Friday, August 11, 2017
Requirements of Repentance
Jer. 7:5 For if you truly amend your ways and your doings, if you truly act justly one with another, 6 if you do not oppress the alien, the orphan, and the widow, or shed innocent blood in this place, and if you do not go after other gods to your own hurt, 7 then I will dwell with you in this place, in the land that I gave of old to your ancestors forever and ever.
The unfaithful Israelites had broken the heart of God. Now, the prophet Jeremiah wept over what he saw among his people. With great courage he stood in the entry to the temple and preached this sermon. It was a real challenge to the religious leaders who had allowed the people of God to stray.
The call is to repentance. The people have not been following God’s commands and they are having to live with the consequences. Jeremiah recognizes that the people are headed toward destruction but repentance provides a pathway to restoration.
Restoration comes from repentance, not only of the heart, but in action. The reality is that the motivations of the heart are revealed by our actions. The motivations of the heart had resulted in injustice on the part of the Israelites. The call to repentance required a reinstitution of justice in the way that the Israelites treated others. This was the mark of their fidelity toward God. Love for God was to be revealed in love toward the other. The aliens, or immigrants among them were not to be oppressed. Instead they were to be treated with loving respect. God had always intended the Israelites to be an evangelistic people and this would be revealed in the way in which they treated those who were not a part of their original community. If they loved and cared for them justly, they would become a part of God’s community.
Our global community is made up of those on the move. People constantly move in and out of contact with the church, but the call to justice for the alien within the kingdom of God remains the same as it was in Jeremiah’s day. If the church is to be an evangelistic people, she must learn to love those who come to us from different lands. As people migrate because of geo-political issues, we must remember that we are to welcome the stranger. They may be the evangelistic future for the kingdom.

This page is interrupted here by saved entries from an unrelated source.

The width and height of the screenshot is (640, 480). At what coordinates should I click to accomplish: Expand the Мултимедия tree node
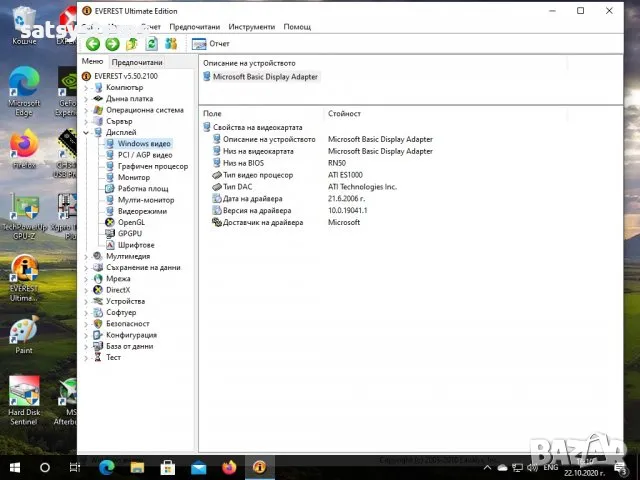tap(87, 256)
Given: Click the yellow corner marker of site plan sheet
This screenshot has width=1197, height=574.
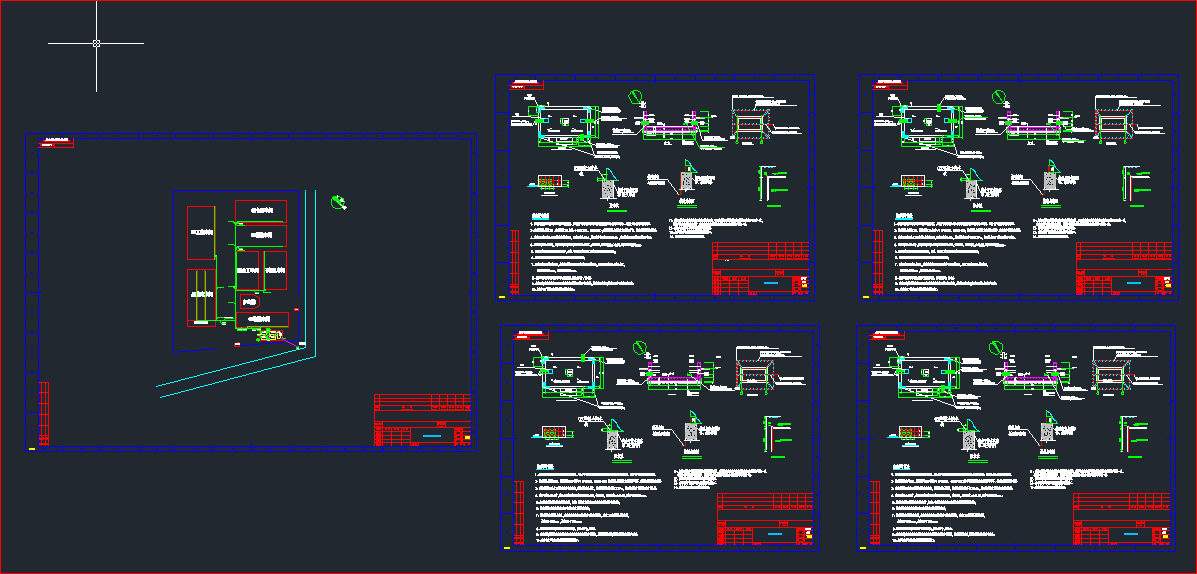Looking at the screenshot, I should (x=31, y=450).
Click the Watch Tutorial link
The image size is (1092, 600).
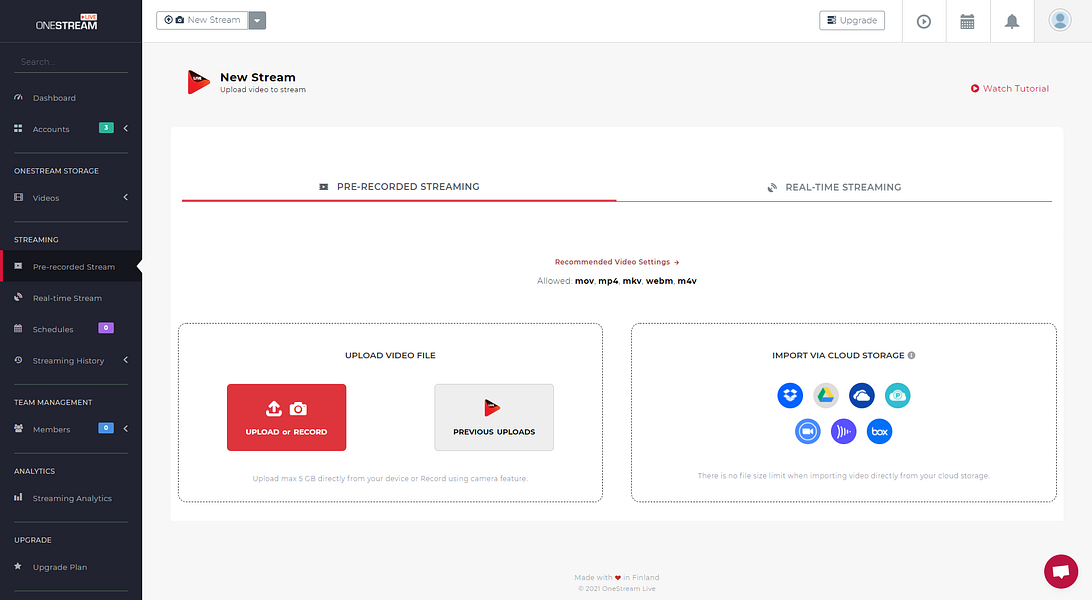pos(1010,88)
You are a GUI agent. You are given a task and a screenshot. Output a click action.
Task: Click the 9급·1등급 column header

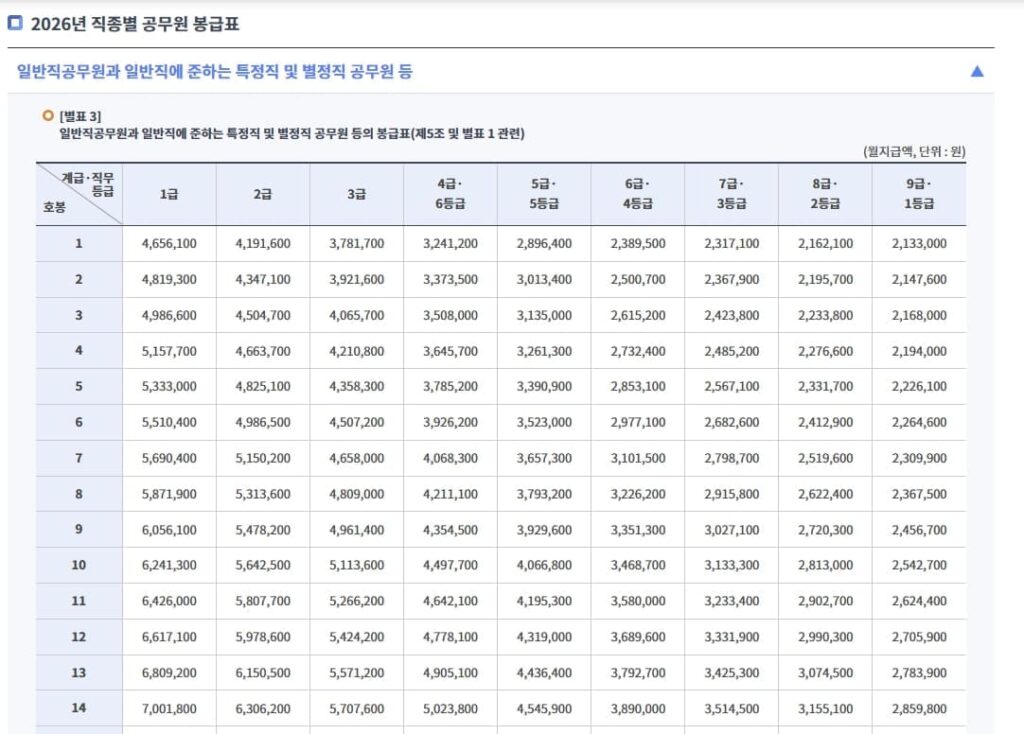point(919,194)
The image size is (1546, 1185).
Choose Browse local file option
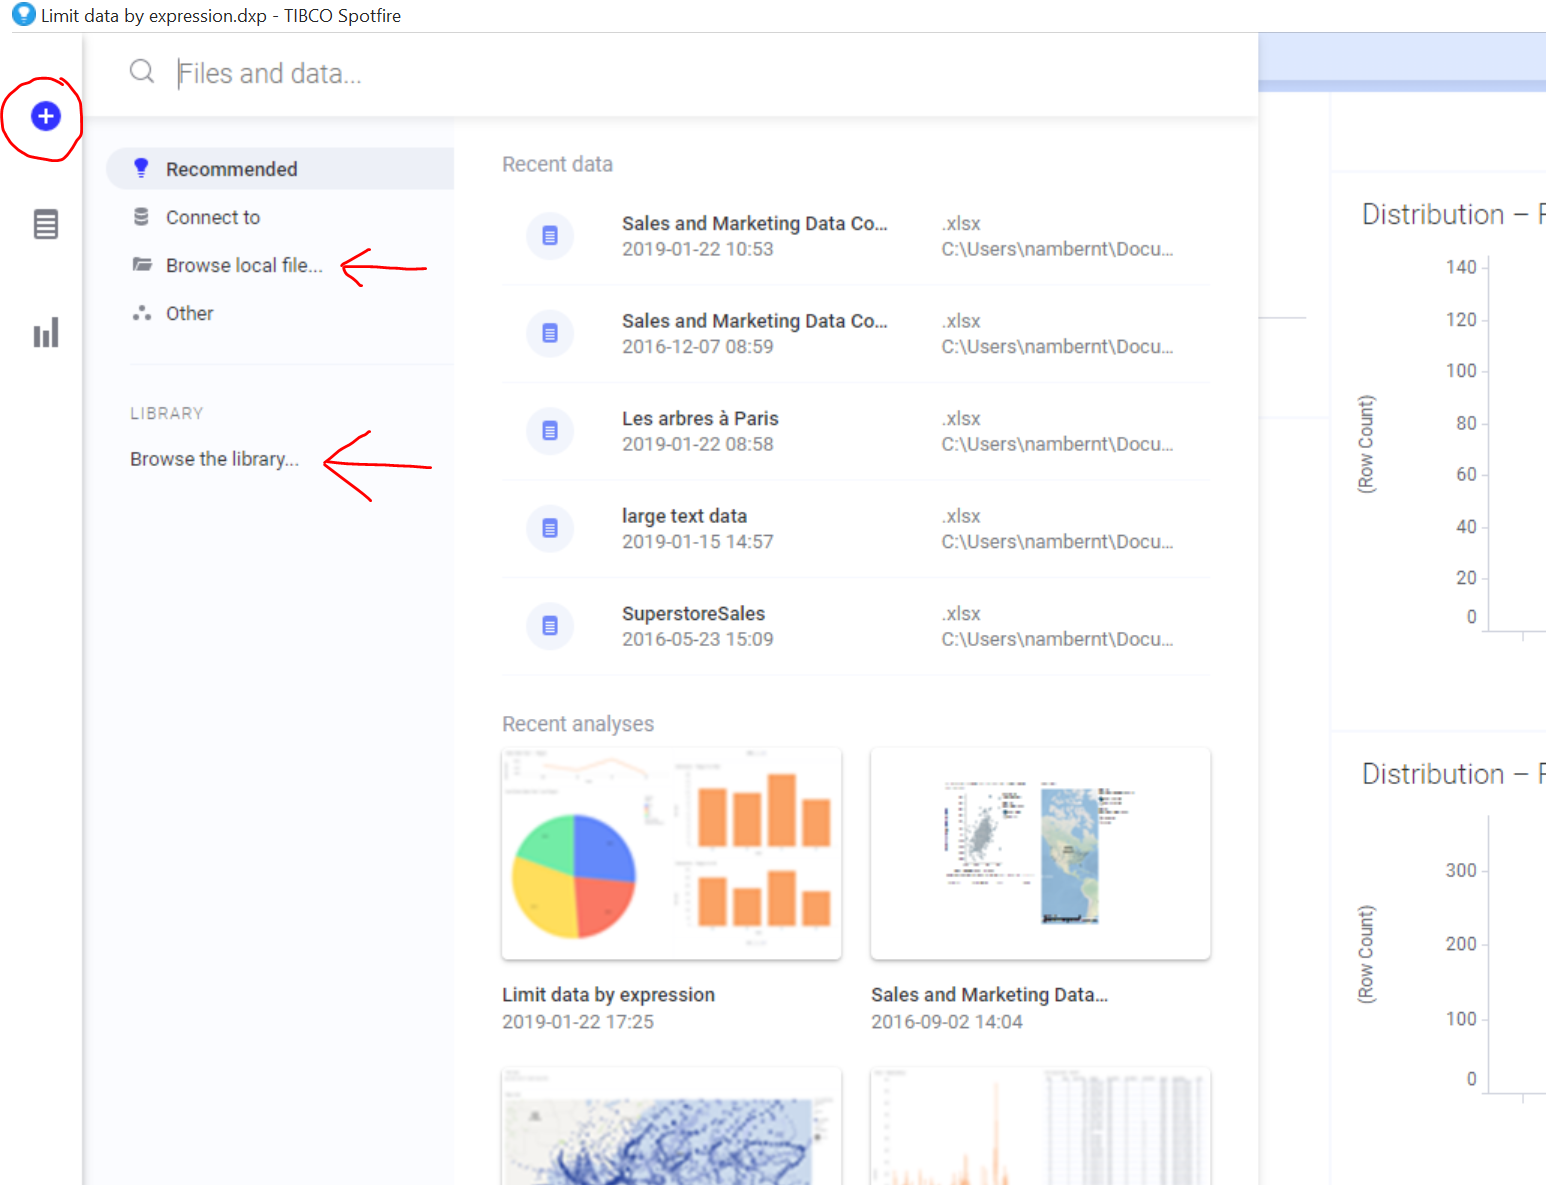(x=244, y=265)
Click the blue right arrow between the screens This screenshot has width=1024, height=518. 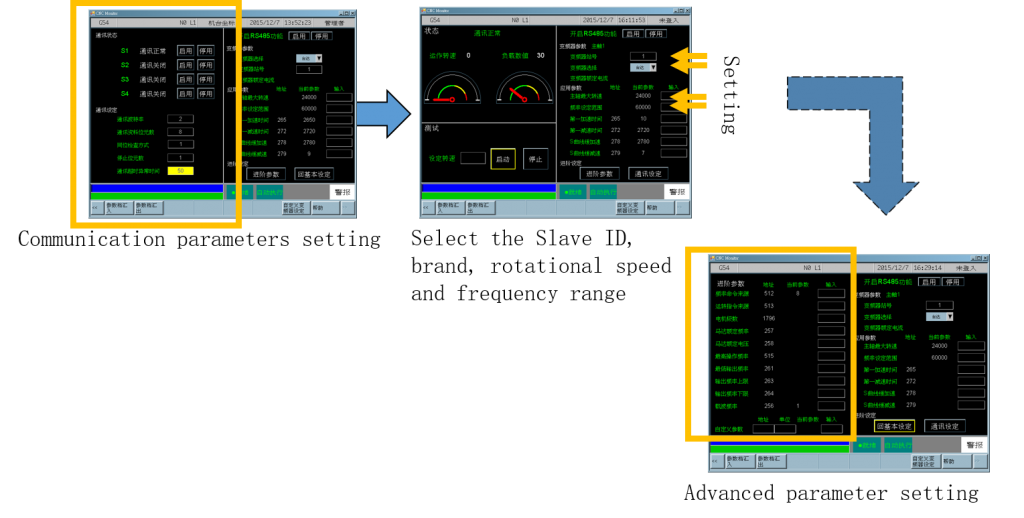383,113
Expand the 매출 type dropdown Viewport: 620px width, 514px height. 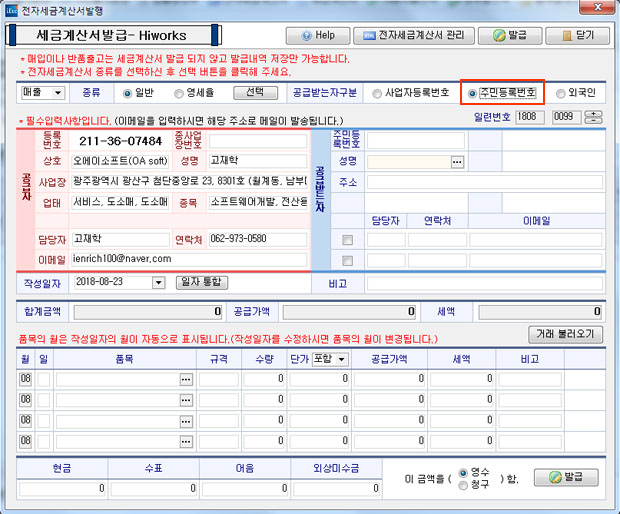pos(57,93)
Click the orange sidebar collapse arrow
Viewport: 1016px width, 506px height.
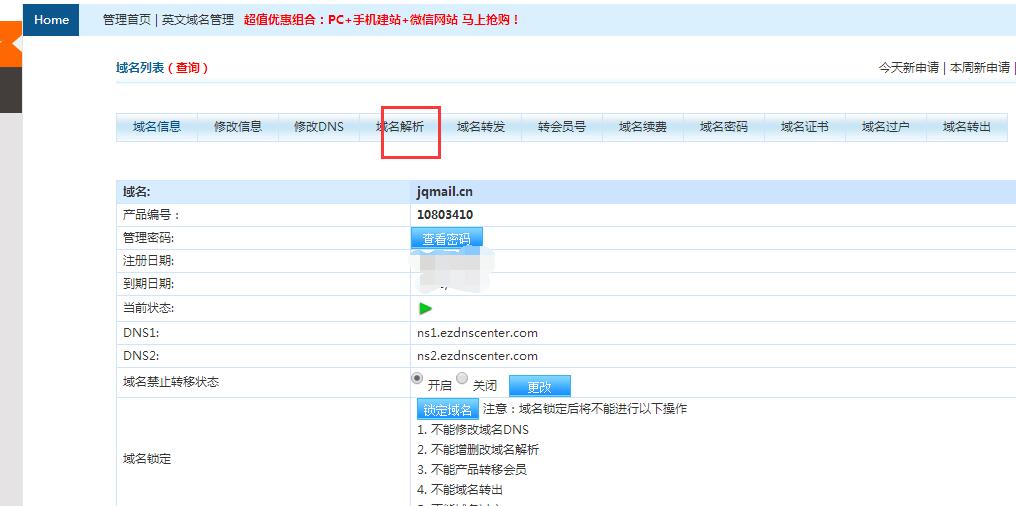coord(10,42)
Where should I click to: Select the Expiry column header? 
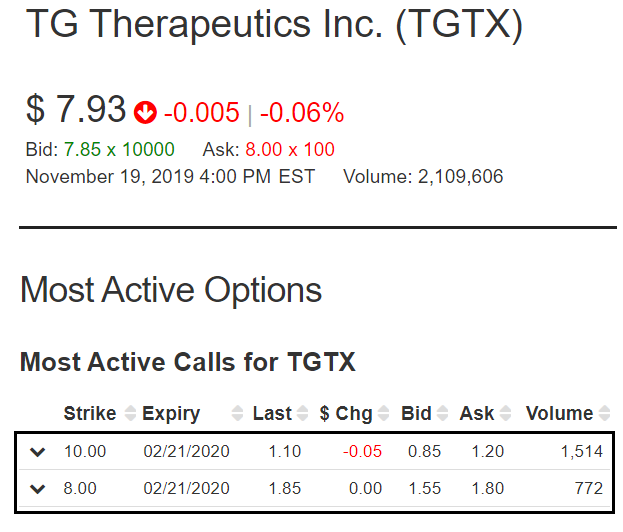[171, 414]
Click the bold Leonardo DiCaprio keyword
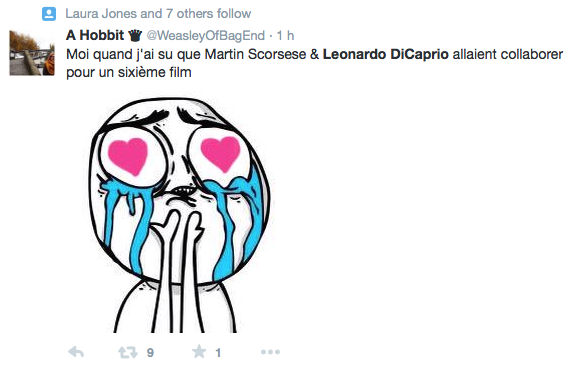Viewport: 576px width, 365px height. point(386,54)
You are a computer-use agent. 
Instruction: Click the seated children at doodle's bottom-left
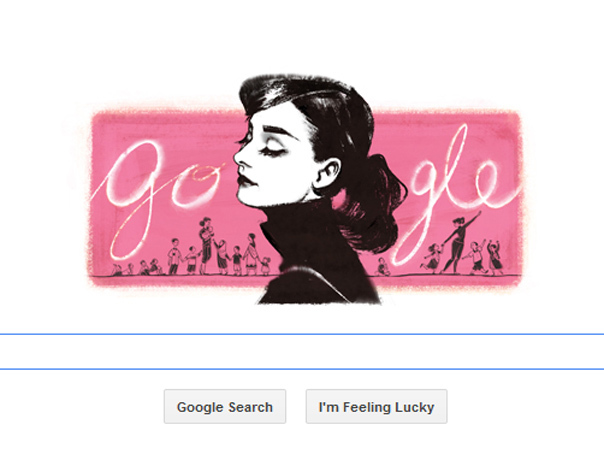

Jeremiah knew that the orphans within the community needed to be loved and accepted. Far too many people died early in life leaving numerous children without a support system. When society may have abandoned these children, God’s people were to lovingly care for them as if they were members of their own family. Whether orphans or children in a foster system, they were not to be second-class citizens in God’s kingdom.
The widows were at the mercy of those around them, especially if they were left without children to care for them. This was part of the network of society which was intended to bring strength and structure. Justice demanded that those without financial means were to be cared for by those who had resources.
The blood of the innocent was never to be shed. Far too often the weak or the innocent became scapegoats for the powerful. It became easier to blame someone else for troubles rather than take responsibility and the innocent suffered. Repentance required God’s justice when it came to dealing with those who had no voice. The powerful were to use their influence to speak up for those who could say nothing. The innocent were to be defended.
Finally the Israelites were to act justly toward God. No longer were they to seek out foreign gods and give themselves in worship to them. They were hurting themselves by this behavior. Their infidelity to Yahweh had horrible consequences, not because God was vindictive, but because they intentionally removed themselves from God’s sheltered protection.
The “If -Then” statement of repentance ends with the promise of God. If the people will repent of their ways and doings, then God will dwell with them in the land that they had been promised. They were on the precipice of losing everything, but there was still hope. Filled with love for God, Jeremiah bore the burden of calling his people to repentance. At the risk of his own life, he chose to be faithful and the call to repentance and justice rang out among the people.
The “If-Then” statement continues to be valid and true. If the church and her members are not remaining faithful to God in all things, then repentance and justice in action is demanded toward those who are desperately in need. This is the requirement of repentance.
Lord, may the voice of Jeremiah carry through the ages and speak to us today. May we live in faithful obedience to your commands, repent and turn from ways which may lead to injustice. Open my eyes to see the places in which I have not been faithful. Amen.